El 28 de julio, durante la festividad del icono de la Madre de Dios de Smolensk llamada Odigítria, San Felipe oficiaba en el monasterio de Novodievichi. Se realizaba la procesión alrededor de los muros del monasterio. También se encontraba allí el Zar con sus oprichniki. Durante la lectura del Evangelio, el santo notó que uno de ellos, parado detrás del Zar, tenía puesta una gorra tártara, se lo indicó a Ivan. El culpable se apresuró a sacarla y esconderla. Entonces los oprichniki acusaron al Metropolitano de mentir para humillar al zar delante del pueblo. Ivan ordenó juzgar a Felipe. Se encontraron calumniadores que falsamente acusaron al Jerarca. Al Santo no se le dio la oportunidad a desenmascararlos y fue condenado a ser despojado de la cátedra. El 8 de noviembre, durante la festividad del Arcángel Miguel, el Santo oficiaba, por última vez en la Catedral de la Dormición. Como en el día de la acusación contra el Zar Ivan, estaba ubicado en el medio de la iglesia sobre la cátedra. Repentinamente, se abrieron las puertas de la iglesia, entró el boyardo Basmanov con numerosos oprichniki y ordenó que se leyera un pergamino; allí, al asombrado pueblo, se anunciaba que el Metropolitano era despojado de su jerarquía eclesiástica. Seguidamente los oprichniki arrancaron del Jerarca las santas vestiduras, lo vistieron en una sotana monacal rasgada, lo sacaron del templo, lo sentaron en un trineo de carga e, injuriándolo, lo llevaron a uno de los monasterios moscovitas. Se comentaba que el Zar quería quemar al predicador de Cristo en la hoguera, pero, debido a las peticiones del clero, ordenó su enclaustramiento de por vida. Simultáneamente se ajustició a muchos parientes de Felipe. La cabeza de uno de ellos, la de Ivan Borisovich Kolichev (un sobrino muy amado por Felipe) por orden del zar fue llevada al santo. El Sant Felipe la tomó con unción, la depositó delante suyo, se hincó ante ella, la besó y dijo: “Bienaventurado éres, ya que el Señor te ha elegido y te ha recibido.” Luego la regresó a quien se la había enviado. Desde la mañana y hasta entrada la noche, el pueblo se agolpaba alrededor del convento, deseando ver aunque solo la sombra del santo y relataba los milagros por él realizados. Entonces Ivan ordenó que se lo trasladara al monasterio de Otroch de Tvier.

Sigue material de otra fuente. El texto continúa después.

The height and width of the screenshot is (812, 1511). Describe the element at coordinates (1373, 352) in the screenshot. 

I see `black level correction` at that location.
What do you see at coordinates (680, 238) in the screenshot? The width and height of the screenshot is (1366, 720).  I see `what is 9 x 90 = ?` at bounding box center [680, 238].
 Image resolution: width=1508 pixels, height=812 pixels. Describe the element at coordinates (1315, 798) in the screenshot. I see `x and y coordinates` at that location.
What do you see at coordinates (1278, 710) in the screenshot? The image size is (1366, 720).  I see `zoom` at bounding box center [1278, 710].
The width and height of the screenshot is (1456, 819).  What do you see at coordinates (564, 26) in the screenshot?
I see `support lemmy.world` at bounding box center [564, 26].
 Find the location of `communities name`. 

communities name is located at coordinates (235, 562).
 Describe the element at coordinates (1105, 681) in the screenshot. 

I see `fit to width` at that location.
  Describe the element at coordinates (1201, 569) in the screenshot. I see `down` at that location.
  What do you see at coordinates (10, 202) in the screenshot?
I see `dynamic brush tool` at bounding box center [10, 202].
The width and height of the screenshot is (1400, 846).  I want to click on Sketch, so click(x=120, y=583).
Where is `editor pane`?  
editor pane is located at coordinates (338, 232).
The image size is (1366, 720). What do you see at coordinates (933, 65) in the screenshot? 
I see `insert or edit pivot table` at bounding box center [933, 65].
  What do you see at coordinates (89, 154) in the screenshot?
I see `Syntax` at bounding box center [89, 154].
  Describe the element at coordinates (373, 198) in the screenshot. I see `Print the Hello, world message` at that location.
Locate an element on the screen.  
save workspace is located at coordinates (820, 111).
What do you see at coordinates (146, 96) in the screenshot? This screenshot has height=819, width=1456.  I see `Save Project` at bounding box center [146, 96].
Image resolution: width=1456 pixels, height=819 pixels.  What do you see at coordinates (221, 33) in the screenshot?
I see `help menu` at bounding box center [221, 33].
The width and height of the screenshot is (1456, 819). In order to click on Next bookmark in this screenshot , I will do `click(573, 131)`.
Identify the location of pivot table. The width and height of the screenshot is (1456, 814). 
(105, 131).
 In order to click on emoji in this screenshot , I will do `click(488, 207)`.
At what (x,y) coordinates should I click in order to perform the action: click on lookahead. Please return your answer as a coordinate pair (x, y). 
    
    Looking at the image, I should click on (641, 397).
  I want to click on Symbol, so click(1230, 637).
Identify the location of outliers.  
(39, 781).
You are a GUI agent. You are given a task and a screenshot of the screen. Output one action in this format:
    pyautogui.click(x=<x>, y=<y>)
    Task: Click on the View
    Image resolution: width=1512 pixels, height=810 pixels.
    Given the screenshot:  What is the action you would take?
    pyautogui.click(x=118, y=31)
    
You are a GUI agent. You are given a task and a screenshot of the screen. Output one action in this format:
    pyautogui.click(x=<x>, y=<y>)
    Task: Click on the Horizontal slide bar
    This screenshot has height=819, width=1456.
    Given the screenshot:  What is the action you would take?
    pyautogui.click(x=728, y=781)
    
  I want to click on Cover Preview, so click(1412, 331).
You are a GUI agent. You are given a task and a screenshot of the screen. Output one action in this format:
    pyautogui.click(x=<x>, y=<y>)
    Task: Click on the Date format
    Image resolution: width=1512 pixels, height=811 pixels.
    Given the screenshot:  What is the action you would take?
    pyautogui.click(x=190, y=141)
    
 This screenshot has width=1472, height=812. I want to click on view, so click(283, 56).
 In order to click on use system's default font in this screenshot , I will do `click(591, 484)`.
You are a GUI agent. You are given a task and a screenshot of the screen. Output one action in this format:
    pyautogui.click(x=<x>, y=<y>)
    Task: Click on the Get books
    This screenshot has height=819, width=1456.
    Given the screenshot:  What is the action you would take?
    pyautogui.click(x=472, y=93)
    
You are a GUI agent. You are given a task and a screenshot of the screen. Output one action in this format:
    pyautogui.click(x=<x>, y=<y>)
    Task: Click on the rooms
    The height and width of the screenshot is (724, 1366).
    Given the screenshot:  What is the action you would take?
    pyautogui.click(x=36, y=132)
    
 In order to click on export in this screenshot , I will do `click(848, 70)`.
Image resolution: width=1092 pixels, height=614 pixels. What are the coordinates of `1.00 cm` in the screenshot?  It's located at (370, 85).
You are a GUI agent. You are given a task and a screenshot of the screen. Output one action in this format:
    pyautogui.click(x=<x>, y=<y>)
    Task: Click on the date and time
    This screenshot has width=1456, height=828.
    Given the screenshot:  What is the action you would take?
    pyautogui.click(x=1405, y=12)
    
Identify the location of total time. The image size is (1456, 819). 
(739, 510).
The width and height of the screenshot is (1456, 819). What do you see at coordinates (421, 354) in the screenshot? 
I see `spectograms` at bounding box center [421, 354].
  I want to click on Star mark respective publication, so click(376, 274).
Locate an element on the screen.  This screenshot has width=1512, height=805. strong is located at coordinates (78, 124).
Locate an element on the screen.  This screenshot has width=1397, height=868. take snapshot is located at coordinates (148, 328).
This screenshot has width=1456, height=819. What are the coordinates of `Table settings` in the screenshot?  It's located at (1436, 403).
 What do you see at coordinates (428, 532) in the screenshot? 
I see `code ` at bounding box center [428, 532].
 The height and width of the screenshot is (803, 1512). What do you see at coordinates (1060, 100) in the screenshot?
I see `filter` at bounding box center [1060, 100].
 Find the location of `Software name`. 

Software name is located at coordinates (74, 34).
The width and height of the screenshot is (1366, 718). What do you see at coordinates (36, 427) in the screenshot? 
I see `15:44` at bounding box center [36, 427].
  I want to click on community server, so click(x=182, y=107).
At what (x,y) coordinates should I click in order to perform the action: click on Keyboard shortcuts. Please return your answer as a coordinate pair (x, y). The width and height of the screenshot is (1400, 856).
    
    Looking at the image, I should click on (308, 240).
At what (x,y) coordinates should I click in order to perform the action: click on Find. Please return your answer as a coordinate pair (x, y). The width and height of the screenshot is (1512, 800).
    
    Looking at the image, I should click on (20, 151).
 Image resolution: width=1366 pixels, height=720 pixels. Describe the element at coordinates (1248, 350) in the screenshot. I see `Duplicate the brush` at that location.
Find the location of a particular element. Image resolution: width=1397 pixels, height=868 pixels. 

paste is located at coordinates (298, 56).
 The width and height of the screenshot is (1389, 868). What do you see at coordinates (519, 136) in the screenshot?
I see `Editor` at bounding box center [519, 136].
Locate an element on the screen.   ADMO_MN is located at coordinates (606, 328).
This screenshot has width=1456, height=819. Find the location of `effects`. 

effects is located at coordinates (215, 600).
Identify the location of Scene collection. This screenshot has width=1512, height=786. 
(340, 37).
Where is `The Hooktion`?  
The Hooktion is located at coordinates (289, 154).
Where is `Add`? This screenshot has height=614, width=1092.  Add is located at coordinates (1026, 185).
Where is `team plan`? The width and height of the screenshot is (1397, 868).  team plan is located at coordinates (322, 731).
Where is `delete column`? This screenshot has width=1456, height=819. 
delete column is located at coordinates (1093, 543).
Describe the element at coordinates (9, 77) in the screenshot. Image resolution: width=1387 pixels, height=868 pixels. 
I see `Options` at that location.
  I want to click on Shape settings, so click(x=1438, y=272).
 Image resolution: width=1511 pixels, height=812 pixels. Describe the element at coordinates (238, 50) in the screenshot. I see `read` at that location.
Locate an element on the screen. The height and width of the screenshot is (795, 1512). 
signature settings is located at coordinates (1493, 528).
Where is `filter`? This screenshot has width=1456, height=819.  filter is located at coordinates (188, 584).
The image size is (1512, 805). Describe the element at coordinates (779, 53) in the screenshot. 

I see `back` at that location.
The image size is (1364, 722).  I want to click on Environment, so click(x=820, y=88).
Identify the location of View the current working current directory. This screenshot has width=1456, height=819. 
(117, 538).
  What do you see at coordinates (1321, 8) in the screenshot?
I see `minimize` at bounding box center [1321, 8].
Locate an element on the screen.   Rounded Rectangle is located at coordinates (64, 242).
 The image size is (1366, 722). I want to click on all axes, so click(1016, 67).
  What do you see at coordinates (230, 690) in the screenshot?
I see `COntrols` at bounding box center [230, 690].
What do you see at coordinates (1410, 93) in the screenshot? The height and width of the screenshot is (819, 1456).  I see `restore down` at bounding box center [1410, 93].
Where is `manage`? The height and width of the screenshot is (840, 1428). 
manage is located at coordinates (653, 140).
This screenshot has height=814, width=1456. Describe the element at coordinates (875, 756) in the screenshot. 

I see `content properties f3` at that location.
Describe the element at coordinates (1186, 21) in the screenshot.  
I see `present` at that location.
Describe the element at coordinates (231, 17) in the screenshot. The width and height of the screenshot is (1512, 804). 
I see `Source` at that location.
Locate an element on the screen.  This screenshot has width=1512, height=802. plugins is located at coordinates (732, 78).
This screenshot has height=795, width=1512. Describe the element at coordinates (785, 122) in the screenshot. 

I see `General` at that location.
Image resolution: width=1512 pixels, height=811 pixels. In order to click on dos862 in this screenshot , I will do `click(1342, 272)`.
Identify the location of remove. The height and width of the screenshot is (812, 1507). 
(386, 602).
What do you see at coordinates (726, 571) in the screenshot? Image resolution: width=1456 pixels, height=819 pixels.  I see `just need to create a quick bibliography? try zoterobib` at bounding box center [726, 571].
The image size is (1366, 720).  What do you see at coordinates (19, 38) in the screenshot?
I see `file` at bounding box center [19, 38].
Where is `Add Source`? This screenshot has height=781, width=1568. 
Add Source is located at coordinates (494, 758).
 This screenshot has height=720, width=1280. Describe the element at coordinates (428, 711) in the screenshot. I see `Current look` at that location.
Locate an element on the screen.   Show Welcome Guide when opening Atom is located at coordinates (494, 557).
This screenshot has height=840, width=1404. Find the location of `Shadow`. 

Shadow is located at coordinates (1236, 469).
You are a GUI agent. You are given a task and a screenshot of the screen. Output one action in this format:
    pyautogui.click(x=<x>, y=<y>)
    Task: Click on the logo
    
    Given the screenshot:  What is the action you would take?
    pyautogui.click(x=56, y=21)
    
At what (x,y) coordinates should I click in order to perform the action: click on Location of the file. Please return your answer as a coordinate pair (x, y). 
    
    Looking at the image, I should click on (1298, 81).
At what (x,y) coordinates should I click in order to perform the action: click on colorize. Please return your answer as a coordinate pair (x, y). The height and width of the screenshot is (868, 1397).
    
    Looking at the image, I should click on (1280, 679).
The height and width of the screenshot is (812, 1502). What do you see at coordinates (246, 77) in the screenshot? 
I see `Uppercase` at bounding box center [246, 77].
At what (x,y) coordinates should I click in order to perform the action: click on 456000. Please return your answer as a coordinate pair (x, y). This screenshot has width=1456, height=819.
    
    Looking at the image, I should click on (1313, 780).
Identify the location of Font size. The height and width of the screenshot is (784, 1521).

Al año siguiente, al dirigirse el Zar con su guardia a Novgorod y Pskov, mandó al oprichnik Maliuta Skuratov al monasterio de Otroch. San Felipe predijo su muerte con 3 días de anticipación y, comulgando, se preparó a recibirla. Al llegar, Maliuta, con falsa humildad se acercó al Jerarca solicitando una bendición. “No cometas sacrilegio, — le dijo San Felipe — haz aquello para lo cual viniste.”Maliuta se abalanzó sobre el Jerarca y lo estranguló. Enseguida, delante de Maliuta, cavaron una fosa y depositaron al mártir en ella (23 de diciembre de 1569). Las reliquias del Jerarca Felipe descansaron en la catedral de la Dormición de Moscú, lugar que fue testigo de su magna gesta.